Shaking Head Presenting as a Midbrain Stroke: A Case Report
Chi-Pei Chung, MD 1 ,
1 Lutheran Medical Foundation Kaohsiung Christian Hospital
Chi-Pei Chung , MD
Lutheran Medical Foundation Kaohsiung Christian Hospital
Background: The diagnosis of a new onset movement disorder after a stroke has important clinical implications. Holmes’ tremor is a kind of hyperkinetic movement disorder, characterized by monolateral, irregular, high-amplitude jerks, sharing a quite similar frequency with those observed in Parkinson’s disease. Holmes’ tremor following stroke, the lesion sites were the superior cerebellar peduncle, midbrain tegmentum, and posterior thalamus. Damage to the cerebello-thalamic pathways might be related to kinetic/postural tremor, and damage to the nigro-striatal pathways might be related to tremor at rest. Case Report: Sudden onset of involuntary, rhythmic and oscillatory head tremor after an acute ischemic midbrain stroke is described here. A 37-year-old man with history of DM(HbA1c= 9), hyperlipidemia (LDL=201, TG=323), asthma and smoking, suffer from sudden onset of resting- postural- kinetic head tremor, not influenced by mental counting, low-frequency ,coarse and slow (2-3 Hz) with symptoms of conscious lethargy, ataxia, dysarthria, mild right hand dysthesia, ataxia, blurred vision. Brain CT revealed a faint low density at left midbrain red nucleus. Red nucleus infarction and maybe some medial meniscus and cerebral peduncle involvement is impressed.
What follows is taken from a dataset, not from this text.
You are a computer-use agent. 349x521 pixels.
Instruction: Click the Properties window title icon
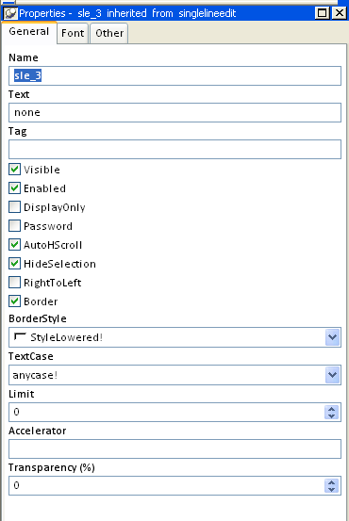11,13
Discussion: Lesions of the red nucleus itself are not sufficient for Holmes’ its production. This case is different from classical Holes’ tremor in three clinical symptoms. First, most Homes’ tremor involved proximal limbs, not head. Secondly, in this case, a single midbrain infarction lesion including red nucleus can contribute to develop head tremor as one kind of Homes tremor. Some researchers believe a double lesion is required for Holmes tremor to develop, with lesion involving both the dopaminergic nigrostriatal system and the cerebello-thalamo-cortical or dentate-rubro-olivary pathways. Thirdly, sudden onset of head rubral tremor in this case is quite different from classical Holme’s tremor which the latency from lesion to tremor onset is usually about two months.